◆ SET PROBLEM: Edit the material from the line with "You are a computer-use" up to and including the line with "pyautogui.click(x=192, y=609)", putting "green" in place of "teal" and keeping everything else the same.

** Start of RECORDS FOR THE EXERCISE **

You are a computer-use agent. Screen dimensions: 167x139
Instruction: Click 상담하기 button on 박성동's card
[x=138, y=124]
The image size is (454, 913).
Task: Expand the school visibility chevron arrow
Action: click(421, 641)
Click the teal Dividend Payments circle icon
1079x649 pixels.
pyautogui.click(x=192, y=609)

** End of RECORDS FOR THE EXERCISE **
** Start of RECORDS FOR THE EXERCISE **

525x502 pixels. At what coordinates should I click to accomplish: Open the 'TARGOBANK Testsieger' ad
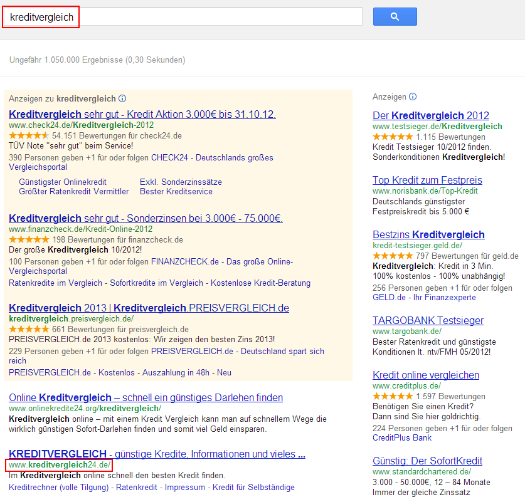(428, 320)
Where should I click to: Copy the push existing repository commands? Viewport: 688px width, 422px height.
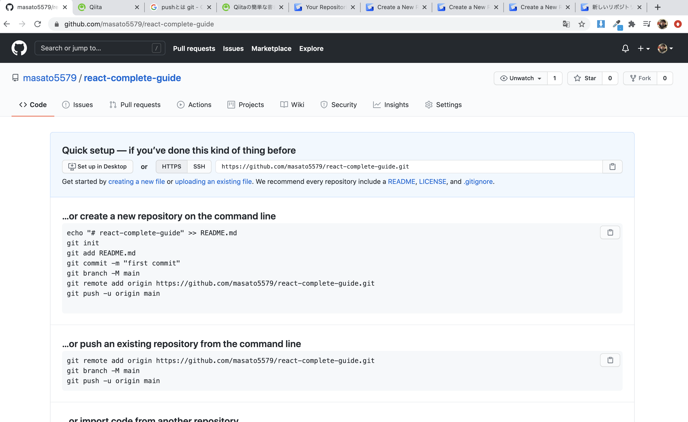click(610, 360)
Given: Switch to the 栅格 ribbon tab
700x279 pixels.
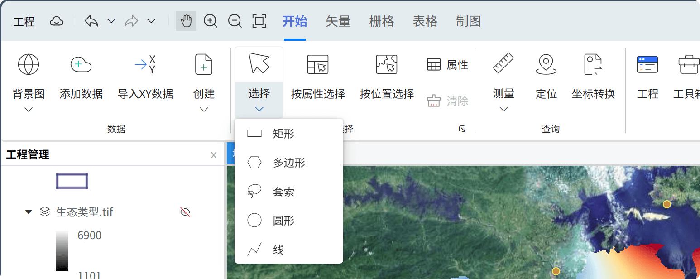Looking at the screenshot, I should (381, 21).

** End of RECORDS FOR THE EXERCISE **

◆ REPLY:
You are a computer-use agent. Screen dimensions: 167x139
Instruction: Click 상담하기 button on 박성동's card
[x=138, y=124]
The image size is (454, 913).
Task: Expand the school visibility chevron arrow
Action: click(421, 641)
Click the green Dividend Payments circle icon
1079x649 pixels.
pyautogui.click(x=192, y=609)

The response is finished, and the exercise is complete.